═══ SUPPLIED PASSAGE

Chuck Lever Sept. 17, 2015, 8:44 p.m. UTC

Commit 8301a2c047cc ("xprtrdma: Limit work done by completion
handler") was supposed to prevent xprtrdma's upcall handlers from
starving other softIRQ work by letting them return to the provider
before all CQEs have been polled.

The logic assumes the provider will call the upcall handler again
immediately if the CQ is re-armed while there are still queued CQEs.

This assumption is invalid. The IBTA spec says that after a CQ is
armed, the hardware must interrupt only when a new CQE is inserted.
xprtrdma can't rely on the provider calling again, even though some
providers do.

══════
═══ DATASET ROWS

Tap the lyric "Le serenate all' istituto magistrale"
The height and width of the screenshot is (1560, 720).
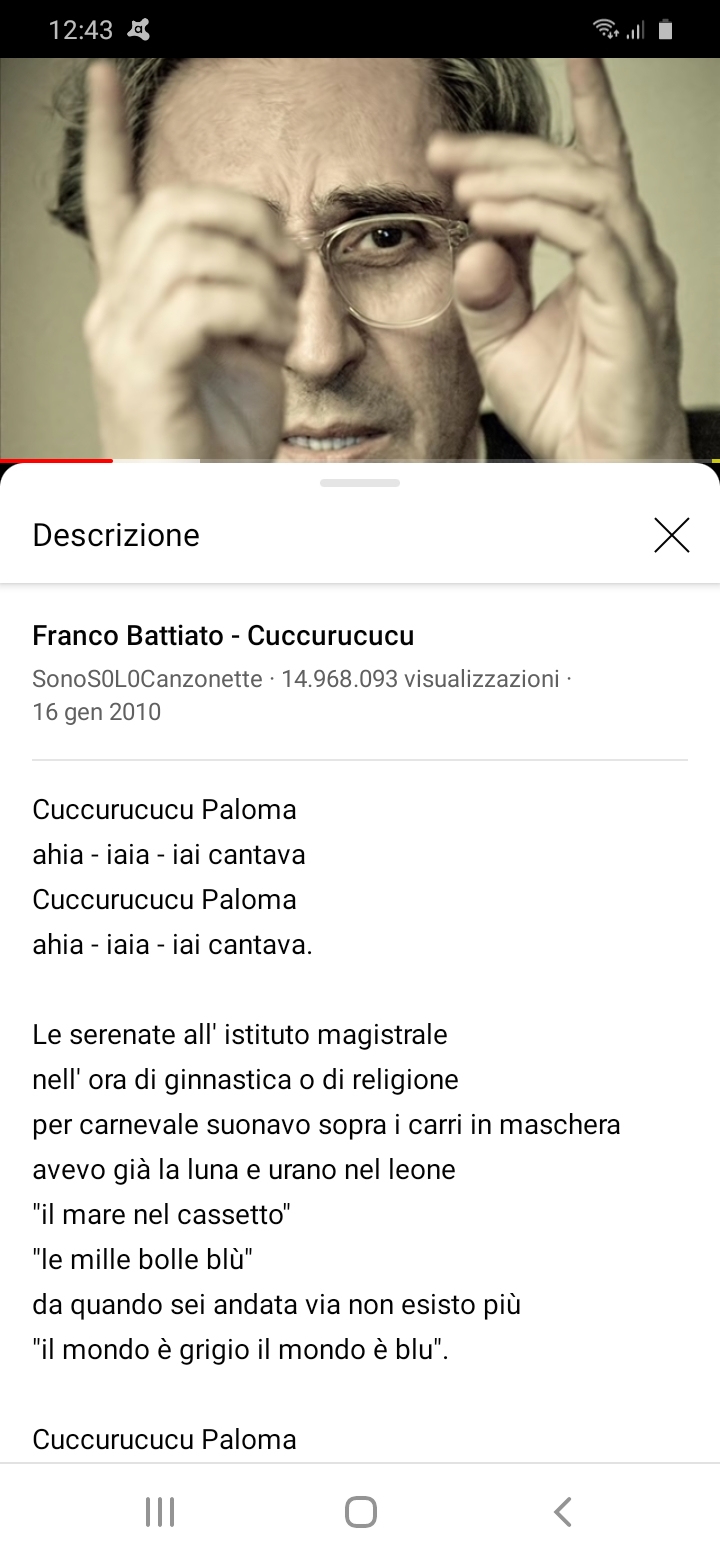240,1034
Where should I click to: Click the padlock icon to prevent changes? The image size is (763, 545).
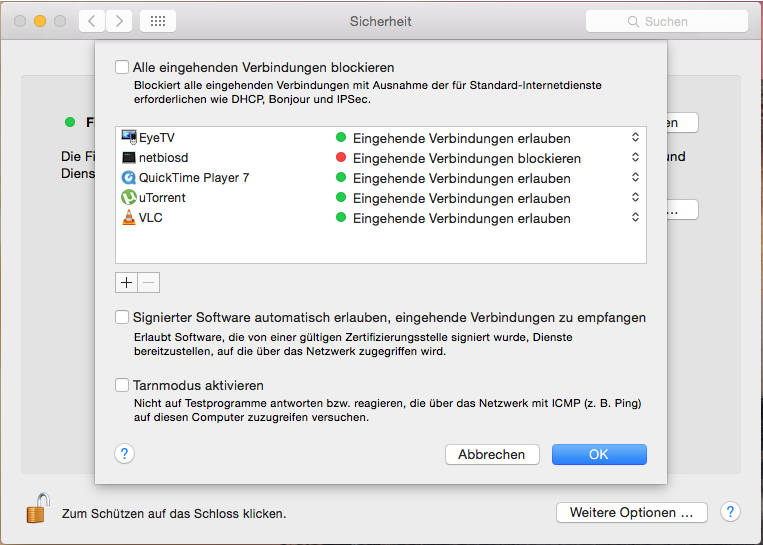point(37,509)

══════
═══ DATASET ROWS

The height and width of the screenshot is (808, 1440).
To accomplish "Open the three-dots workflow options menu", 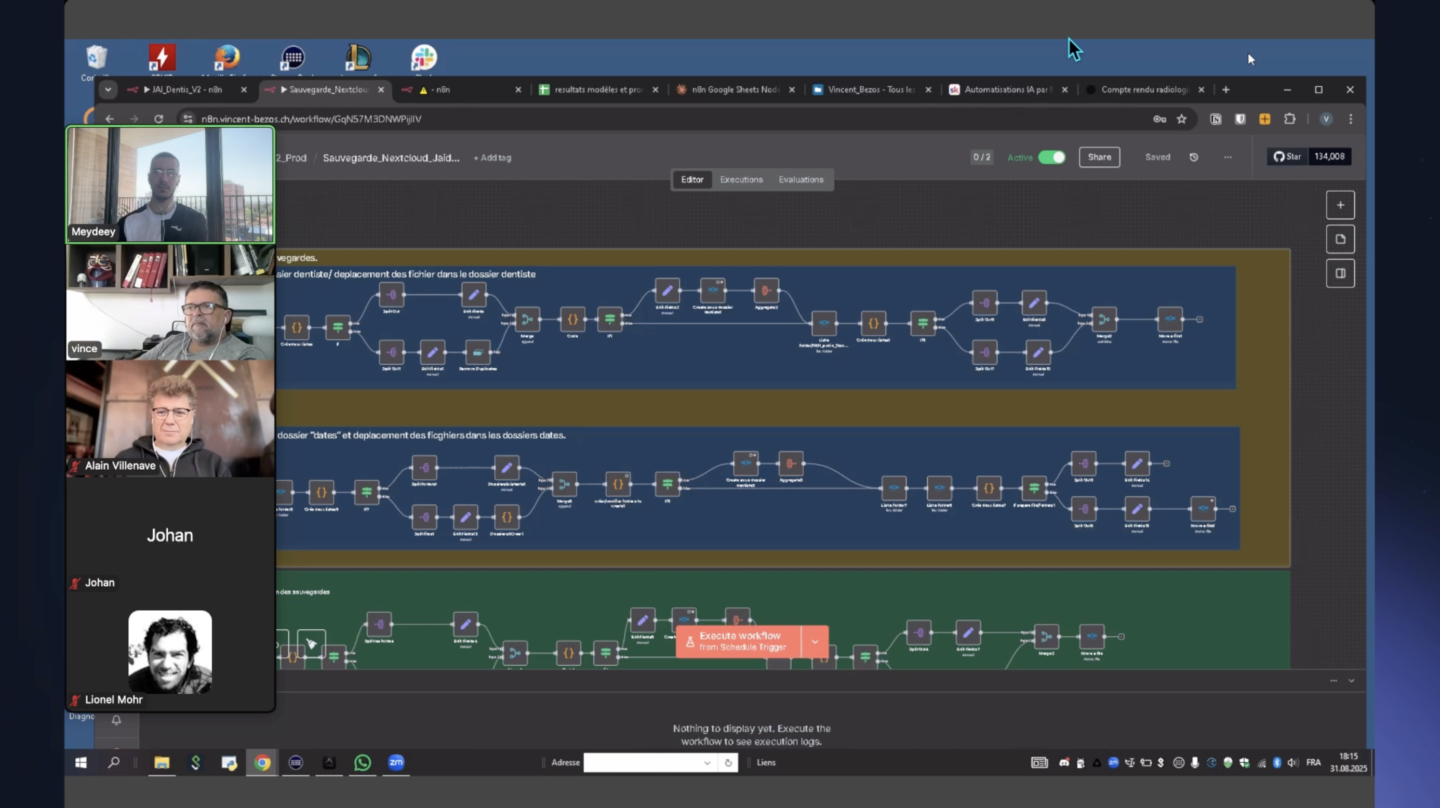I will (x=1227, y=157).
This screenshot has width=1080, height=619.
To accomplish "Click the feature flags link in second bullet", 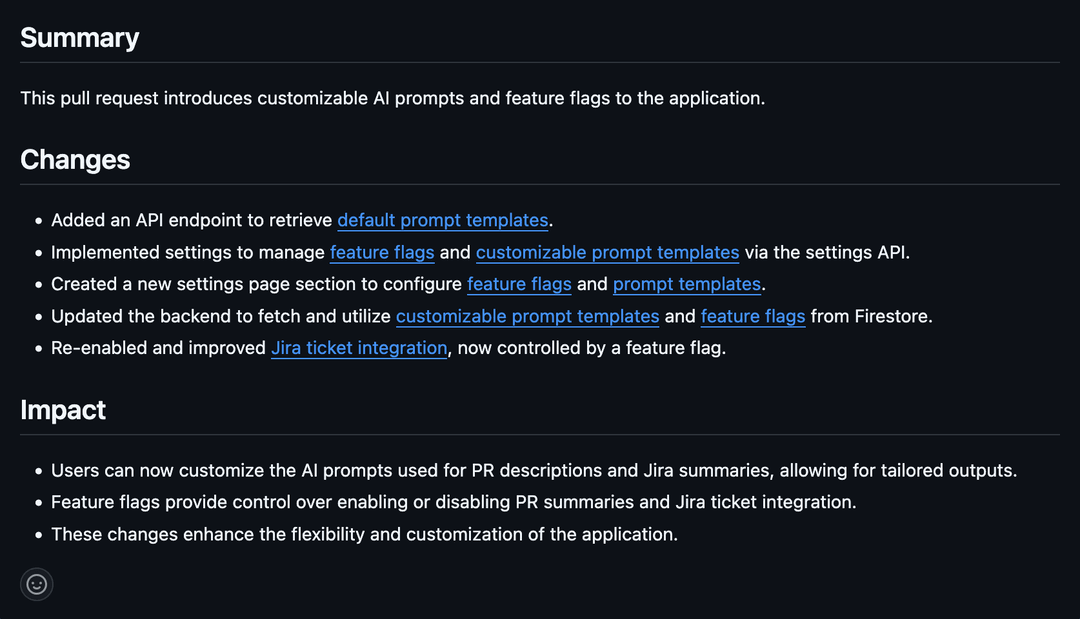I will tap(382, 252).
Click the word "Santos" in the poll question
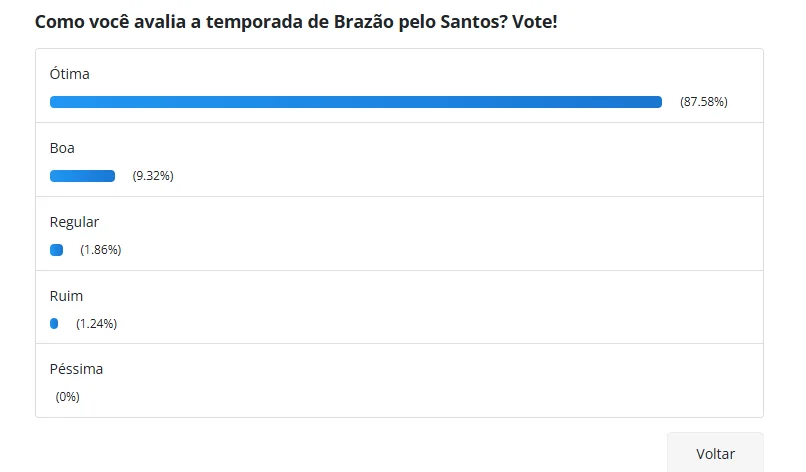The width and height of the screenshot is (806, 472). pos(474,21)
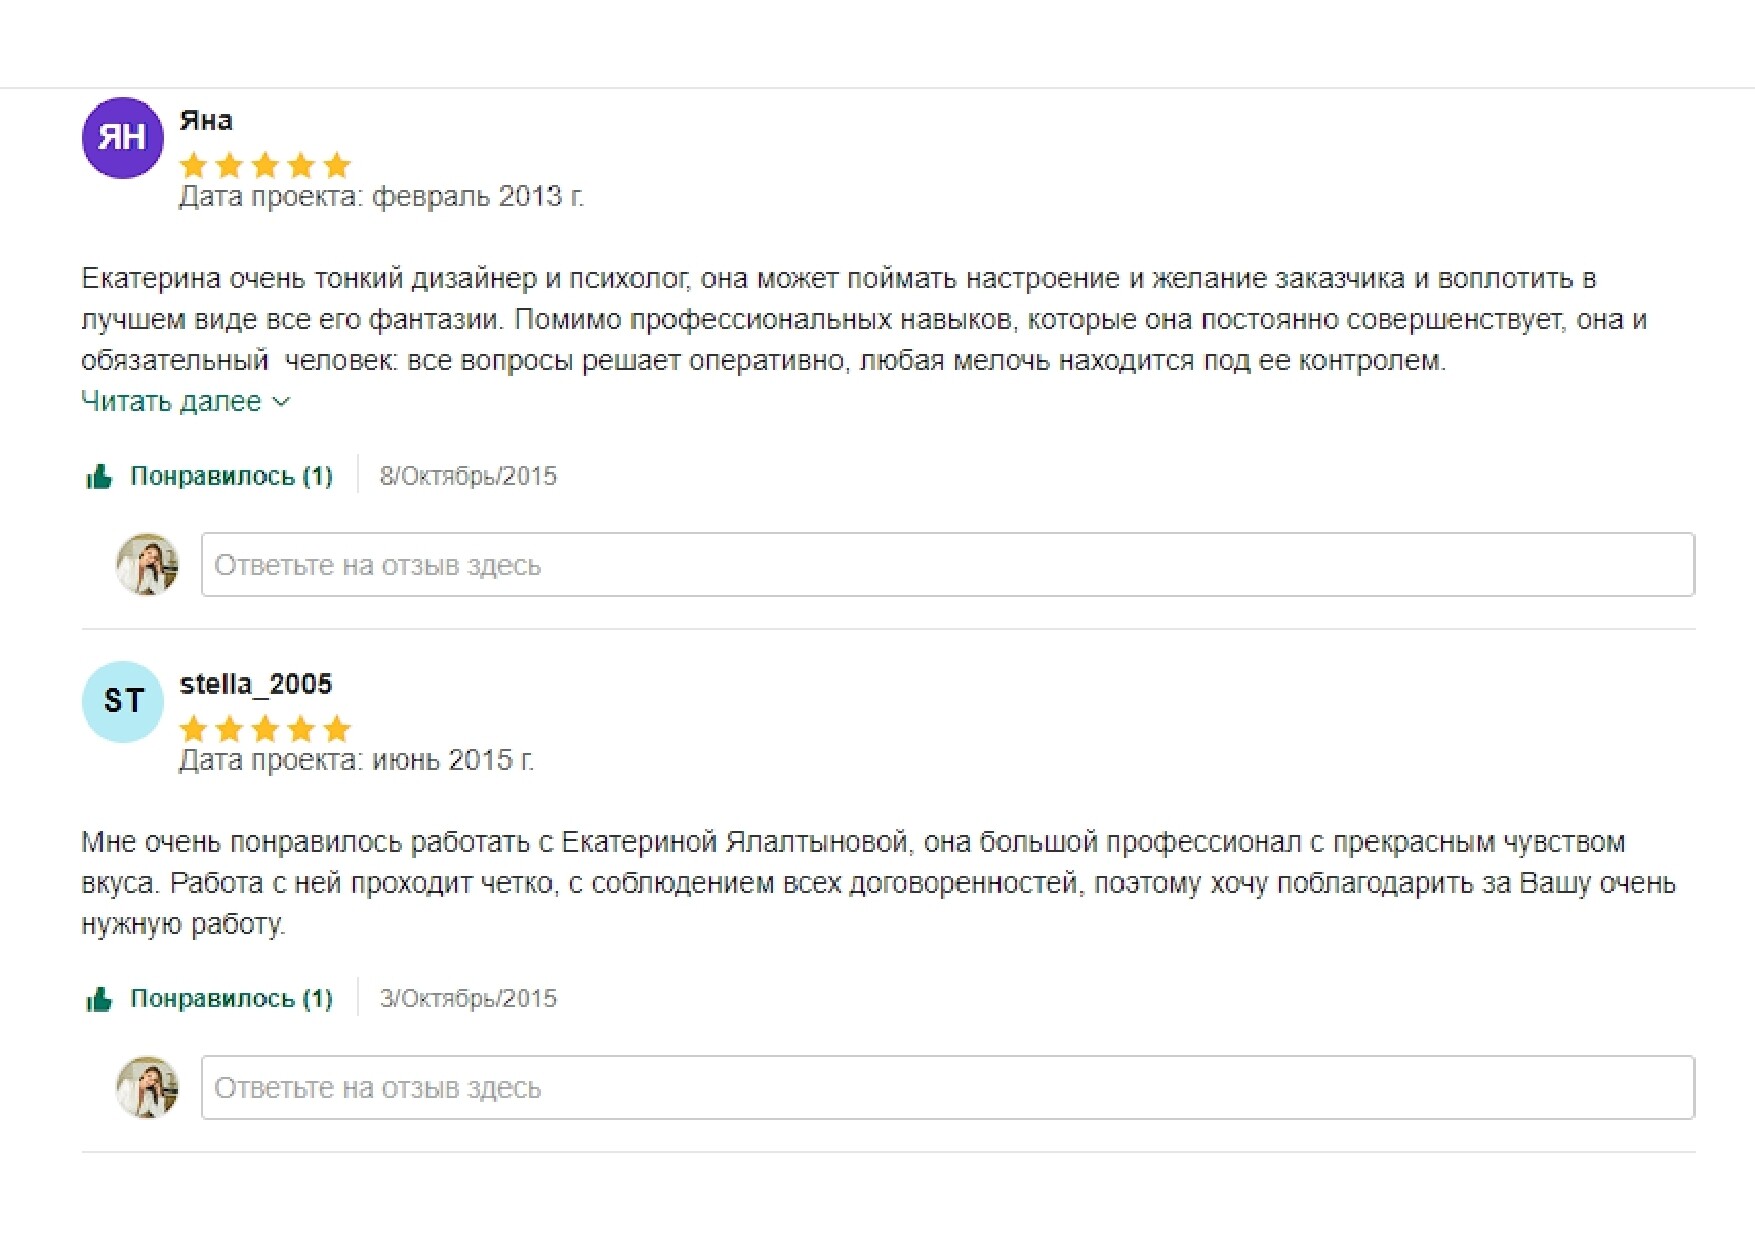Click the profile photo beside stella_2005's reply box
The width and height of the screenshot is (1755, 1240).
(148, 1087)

══════

**PROBLEMS AND TASKS**.
[A] Print the part of the xprtrdma patch note from "Chuck Lever Sept." to "providers do.".
[B] In the xprtrdma patch note, what does the IBTA spec require of the hardware after a CQ is armed?

**RESULTS IN ORDER**.
[A]
Chuck Lever Sept. 17, 2015, 8:44 p.m. UTC

Commit 8301a2c047cc ("xprtrdma: Limit work done by completion
handler") was supposed to prevent xprtrdma's upcall handlers from
starving other softIRQ work by letting them return to the provider
before all CQEs have been polled.

The logic assumes the provider will call the upcall handler again
immediately if the CQ is re-armed while there are still queued CQEs.

This assumption is invalid. The IBTA spec says that after a CQ is
armed, the hardware must interrupt only when a new CQE is inserted.
xprtrdma can't rely on the provider calling again, even though some
providers do.

[B] It must interrupt only when a new CQE is inserted.